Scott-Clayton and Minaya’s (2016) study is the only one to examine the relationship of FWS participation to students’ labor market outcomes after graduation. The authors find that FWS participation is associated with an increased likelihood of being employed six years after initial enrollment (a modest, but statistically significant 2 percentage point increase; p < .05). The same study also finds striking patterns of heterogeneity. As shown in Figure 4, recipients at public institutions appear to derive substantially greater benefits from the program.
The authors similarly find that low income recipients appear to benefit more from participation than high income recipients (though the pattern is somewhat muted, compared to the pattern by institution type). This pattern of findings is consistent with a story in which increased on-campus integration and improvements in job characteristics are important drivers of program effects. Higher-income students at selective private institutions may derive less benefit because they may already spend most of their time on campus and have access to high-quality work experiences, if they want them, even in the absence of an FWS job.
Implications for policy
The Trump administration has not yet specified how their proposed 50 percent reduction would be distributed, other than to state that funds would be “better targeted.” In theory, better targeting of existing funds is an idea that could unite policymakers from across the aisle.14 For example, an institution’s FWS allocation could be based upon its enrollment of Pell-eligible students, rather than upon historical arrangements. Or, student eligibility could be limited to those below a given income (or below a given EFC, the summary measure of need for federal student aid applicants).
Institutions may also be able to adjust their targeting strategies to minimize negative consequences and maximize the potential benefits of FWS participation. Based on the available research evidence, institutions that are not already prioritizing low-income students in their FWS awarding strategy might consider doing so. They might also consider giving priority to students who indicate a likelihood of off-campus employment in the absence of FWS.

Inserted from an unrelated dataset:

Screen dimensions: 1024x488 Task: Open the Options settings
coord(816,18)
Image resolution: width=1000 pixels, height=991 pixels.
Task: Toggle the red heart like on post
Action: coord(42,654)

Ultimately, however, it’s simply not possible to cut the program in half without sharply reducing access for those students that appear to benefit most: low-income students at public institutions. And if the average 3-percentage-point BA completion effect is taken at face value, cutting the number of participants in half would lead to nearly 10,000 fewer BA graduates six years from now, representing perhaps $2.5 billion in net-present-value losses from reduced lifetime wages for a savings of just $500 million today.15
Rather than scrambling for ways to minimize damage from such sudden and drastic funding cuts, energy would be better spent innovating, experimenting, and rigorously evaluating this half-century old program that still appears to have a valuable place in a modern college completion and career readiness agenda.
The author was not paid by any entity outside of Brookings to write this particular article and did not receive financial support from or serve in a leadership position with any entity whose political or financial interests could be affected by this article.